Task instructions —
Give again exactly the lines that stretch from the one with "Image resolution: width=1246" to the end of the data below, including both of those lines and nothing else.

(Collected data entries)
● ● ●
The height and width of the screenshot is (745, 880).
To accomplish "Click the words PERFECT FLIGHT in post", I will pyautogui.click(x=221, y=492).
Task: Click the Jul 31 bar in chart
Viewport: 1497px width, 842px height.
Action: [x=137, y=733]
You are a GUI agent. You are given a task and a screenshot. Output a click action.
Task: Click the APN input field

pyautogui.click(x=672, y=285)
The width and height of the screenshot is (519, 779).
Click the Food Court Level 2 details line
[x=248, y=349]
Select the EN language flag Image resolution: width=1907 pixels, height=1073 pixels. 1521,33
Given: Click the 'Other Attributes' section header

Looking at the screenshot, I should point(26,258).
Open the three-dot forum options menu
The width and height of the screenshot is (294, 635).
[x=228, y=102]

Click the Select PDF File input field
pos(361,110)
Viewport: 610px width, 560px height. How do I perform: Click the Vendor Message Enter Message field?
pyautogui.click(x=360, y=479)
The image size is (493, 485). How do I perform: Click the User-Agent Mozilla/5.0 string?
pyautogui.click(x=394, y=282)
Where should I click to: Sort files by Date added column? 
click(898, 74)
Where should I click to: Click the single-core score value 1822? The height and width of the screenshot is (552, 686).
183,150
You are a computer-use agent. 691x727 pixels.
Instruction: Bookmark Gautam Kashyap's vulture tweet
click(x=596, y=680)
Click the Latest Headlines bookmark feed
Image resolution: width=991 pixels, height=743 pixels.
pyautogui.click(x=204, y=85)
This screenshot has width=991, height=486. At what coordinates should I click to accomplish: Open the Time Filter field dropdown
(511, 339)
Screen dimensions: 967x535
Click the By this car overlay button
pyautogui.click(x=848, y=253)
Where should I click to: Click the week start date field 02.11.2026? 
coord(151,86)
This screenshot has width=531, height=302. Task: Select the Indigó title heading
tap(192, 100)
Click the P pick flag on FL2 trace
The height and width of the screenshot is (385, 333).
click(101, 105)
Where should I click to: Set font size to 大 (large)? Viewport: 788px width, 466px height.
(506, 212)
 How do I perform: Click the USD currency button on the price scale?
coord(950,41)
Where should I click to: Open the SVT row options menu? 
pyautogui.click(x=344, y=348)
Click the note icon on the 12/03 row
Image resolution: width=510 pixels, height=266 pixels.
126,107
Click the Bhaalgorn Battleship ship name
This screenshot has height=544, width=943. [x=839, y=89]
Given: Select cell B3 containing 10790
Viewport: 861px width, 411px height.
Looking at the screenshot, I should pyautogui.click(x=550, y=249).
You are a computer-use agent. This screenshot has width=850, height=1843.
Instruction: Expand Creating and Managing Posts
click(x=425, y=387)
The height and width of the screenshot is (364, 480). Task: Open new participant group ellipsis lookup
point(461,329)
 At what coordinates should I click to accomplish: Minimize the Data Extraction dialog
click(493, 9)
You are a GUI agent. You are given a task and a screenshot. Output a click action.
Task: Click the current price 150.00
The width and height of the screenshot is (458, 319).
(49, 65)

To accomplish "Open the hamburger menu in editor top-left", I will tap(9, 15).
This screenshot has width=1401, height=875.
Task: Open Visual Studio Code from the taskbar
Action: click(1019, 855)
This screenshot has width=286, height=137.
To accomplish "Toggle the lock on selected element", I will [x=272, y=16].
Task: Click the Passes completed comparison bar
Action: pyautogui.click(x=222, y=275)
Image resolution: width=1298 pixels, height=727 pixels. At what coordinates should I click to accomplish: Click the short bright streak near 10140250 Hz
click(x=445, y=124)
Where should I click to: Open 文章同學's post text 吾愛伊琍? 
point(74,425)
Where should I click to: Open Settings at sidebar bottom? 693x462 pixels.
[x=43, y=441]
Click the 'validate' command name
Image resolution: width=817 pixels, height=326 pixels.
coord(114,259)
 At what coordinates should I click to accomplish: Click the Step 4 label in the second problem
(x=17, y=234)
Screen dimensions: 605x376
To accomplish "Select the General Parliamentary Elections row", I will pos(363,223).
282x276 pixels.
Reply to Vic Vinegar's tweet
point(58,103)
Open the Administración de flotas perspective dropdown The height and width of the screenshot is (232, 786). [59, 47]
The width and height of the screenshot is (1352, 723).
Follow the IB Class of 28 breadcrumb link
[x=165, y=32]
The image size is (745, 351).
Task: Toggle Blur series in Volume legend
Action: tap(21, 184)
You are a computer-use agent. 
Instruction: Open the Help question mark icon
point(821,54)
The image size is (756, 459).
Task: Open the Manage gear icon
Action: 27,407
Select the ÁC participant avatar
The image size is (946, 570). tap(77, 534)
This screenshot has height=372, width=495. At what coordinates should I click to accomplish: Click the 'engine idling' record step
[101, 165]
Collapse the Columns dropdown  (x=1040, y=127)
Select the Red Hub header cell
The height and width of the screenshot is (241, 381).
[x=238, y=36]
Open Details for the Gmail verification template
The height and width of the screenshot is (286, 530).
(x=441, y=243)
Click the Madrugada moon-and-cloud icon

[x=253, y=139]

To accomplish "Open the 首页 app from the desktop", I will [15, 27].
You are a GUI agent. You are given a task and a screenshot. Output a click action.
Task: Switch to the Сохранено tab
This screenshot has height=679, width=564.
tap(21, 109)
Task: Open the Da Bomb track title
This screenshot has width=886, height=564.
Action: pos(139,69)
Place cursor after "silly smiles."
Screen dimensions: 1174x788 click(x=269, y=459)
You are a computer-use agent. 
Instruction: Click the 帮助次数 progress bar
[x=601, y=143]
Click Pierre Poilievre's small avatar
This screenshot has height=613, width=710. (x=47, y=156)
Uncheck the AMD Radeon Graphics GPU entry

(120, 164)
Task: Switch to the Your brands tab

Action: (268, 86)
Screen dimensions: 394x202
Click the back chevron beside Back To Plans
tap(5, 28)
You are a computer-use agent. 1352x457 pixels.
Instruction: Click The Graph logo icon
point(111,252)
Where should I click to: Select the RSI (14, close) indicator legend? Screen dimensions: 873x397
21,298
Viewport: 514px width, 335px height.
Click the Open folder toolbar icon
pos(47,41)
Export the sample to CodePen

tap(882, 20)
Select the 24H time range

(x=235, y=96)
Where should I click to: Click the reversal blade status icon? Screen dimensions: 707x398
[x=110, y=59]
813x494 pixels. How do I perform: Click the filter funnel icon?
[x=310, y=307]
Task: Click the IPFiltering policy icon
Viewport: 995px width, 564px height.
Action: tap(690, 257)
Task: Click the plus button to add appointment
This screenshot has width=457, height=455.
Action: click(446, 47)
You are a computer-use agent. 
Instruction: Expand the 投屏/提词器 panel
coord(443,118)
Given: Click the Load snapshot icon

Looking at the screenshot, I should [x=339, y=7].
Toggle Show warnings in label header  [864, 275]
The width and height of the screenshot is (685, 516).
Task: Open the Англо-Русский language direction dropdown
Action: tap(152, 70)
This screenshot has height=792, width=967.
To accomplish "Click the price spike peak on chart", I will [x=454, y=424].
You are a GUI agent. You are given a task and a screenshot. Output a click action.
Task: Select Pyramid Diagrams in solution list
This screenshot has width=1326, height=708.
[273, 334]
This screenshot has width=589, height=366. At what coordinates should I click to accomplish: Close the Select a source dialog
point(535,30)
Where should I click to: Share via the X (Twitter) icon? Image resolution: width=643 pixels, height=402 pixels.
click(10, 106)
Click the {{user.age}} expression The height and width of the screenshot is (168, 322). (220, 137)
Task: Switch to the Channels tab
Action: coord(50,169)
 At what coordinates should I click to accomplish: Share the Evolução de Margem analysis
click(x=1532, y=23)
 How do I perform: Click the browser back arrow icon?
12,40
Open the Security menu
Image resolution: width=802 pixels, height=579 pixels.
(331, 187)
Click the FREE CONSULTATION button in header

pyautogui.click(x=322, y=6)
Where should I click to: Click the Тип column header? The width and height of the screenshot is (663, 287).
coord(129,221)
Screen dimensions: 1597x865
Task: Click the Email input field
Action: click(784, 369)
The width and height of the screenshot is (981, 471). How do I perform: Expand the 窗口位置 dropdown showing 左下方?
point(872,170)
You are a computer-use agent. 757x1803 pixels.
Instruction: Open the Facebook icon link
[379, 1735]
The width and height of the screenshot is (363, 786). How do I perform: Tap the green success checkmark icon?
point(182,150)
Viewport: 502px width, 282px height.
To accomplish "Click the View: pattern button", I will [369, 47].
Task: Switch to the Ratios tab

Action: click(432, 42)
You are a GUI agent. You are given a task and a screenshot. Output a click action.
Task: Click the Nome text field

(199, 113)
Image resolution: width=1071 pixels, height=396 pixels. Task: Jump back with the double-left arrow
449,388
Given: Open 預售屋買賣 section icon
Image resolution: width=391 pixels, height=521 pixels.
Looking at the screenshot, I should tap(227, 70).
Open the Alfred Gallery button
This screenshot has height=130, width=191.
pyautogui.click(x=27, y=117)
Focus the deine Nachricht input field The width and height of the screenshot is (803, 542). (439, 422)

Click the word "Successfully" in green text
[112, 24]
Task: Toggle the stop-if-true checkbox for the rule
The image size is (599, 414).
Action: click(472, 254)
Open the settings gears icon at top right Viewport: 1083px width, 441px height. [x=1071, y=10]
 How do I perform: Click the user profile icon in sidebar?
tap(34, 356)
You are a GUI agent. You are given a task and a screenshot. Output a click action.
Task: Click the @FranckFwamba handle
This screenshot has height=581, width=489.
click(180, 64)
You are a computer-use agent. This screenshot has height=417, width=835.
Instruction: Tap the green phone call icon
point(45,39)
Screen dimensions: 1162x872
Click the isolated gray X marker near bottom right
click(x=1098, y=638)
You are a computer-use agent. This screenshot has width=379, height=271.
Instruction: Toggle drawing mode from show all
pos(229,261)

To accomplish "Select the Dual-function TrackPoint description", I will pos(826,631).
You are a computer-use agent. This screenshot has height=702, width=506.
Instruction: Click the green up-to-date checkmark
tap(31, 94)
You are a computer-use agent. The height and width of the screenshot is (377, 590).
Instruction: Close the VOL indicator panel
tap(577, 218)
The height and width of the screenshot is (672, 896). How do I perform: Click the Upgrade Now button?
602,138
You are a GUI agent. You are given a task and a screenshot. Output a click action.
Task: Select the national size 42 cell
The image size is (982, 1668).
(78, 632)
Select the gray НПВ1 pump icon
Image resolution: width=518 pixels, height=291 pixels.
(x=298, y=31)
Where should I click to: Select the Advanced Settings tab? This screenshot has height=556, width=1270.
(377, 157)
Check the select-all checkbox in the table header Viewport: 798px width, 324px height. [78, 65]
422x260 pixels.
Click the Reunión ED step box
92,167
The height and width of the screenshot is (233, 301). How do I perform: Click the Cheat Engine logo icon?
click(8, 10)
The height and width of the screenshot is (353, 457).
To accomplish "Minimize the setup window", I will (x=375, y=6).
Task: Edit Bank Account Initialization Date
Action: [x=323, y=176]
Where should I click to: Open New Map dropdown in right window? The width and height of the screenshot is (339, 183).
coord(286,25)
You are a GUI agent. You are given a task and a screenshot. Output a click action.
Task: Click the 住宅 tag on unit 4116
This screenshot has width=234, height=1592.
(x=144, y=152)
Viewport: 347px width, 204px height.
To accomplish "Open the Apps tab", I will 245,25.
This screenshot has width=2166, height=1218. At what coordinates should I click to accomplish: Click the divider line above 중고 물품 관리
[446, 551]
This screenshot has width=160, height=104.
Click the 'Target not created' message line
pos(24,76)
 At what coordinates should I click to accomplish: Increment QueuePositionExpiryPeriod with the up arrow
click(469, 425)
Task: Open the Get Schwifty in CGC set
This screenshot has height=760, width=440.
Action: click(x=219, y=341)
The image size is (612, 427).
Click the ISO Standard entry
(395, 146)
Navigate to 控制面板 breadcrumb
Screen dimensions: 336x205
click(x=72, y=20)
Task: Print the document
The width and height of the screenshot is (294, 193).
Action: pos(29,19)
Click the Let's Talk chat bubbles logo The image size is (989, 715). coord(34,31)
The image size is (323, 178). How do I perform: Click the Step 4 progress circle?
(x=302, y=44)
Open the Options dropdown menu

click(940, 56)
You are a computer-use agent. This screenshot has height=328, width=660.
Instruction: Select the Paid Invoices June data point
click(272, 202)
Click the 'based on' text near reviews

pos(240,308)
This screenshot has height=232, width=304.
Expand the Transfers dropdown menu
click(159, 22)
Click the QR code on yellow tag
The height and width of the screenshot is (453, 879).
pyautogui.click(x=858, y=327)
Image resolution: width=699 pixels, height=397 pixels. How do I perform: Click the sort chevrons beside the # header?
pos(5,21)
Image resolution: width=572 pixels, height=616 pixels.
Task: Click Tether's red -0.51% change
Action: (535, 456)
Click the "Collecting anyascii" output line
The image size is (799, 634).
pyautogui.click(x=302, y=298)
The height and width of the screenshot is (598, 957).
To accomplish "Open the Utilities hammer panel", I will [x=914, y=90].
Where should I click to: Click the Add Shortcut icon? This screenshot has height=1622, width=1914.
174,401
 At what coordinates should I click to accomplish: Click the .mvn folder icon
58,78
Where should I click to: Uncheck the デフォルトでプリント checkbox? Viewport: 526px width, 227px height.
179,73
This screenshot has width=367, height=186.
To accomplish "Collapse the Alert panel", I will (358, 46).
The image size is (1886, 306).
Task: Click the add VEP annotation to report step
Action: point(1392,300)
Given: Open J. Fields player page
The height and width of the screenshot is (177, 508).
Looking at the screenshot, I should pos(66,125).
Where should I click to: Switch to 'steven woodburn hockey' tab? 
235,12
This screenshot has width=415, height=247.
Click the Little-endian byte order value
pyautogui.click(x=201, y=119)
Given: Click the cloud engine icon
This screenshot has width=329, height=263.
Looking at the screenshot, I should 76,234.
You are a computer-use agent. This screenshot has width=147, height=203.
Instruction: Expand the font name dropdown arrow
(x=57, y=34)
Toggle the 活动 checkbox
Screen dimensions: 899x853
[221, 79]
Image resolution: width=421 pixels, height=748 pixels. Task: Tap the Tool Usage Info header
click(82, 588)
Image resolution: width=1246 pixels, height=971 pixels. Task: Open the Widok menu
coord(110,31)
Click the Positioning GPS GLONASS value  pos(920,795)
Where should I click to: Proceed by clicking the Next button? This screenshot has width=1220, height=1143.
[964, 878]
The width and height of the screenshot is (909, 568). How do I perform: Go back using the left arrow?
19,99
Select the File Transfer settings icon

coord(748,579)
● ● ●
Expected answer —
Image resolution: width=1246 pixels, height=971 pixels. Task: Open the Widok menu
coord(110,31)
Click the Positioning GPS GLONASS value  pos(920,795)
Where should I click to: Proceed by clicking the Next button? This screenshot has width=1220, height=1143.
[964, 878]
The width and height of the screenshot is (909, 568). How do I perform: Go back using the left arrow?
19,99
Select the File Transfer settings icon

coord(748,579)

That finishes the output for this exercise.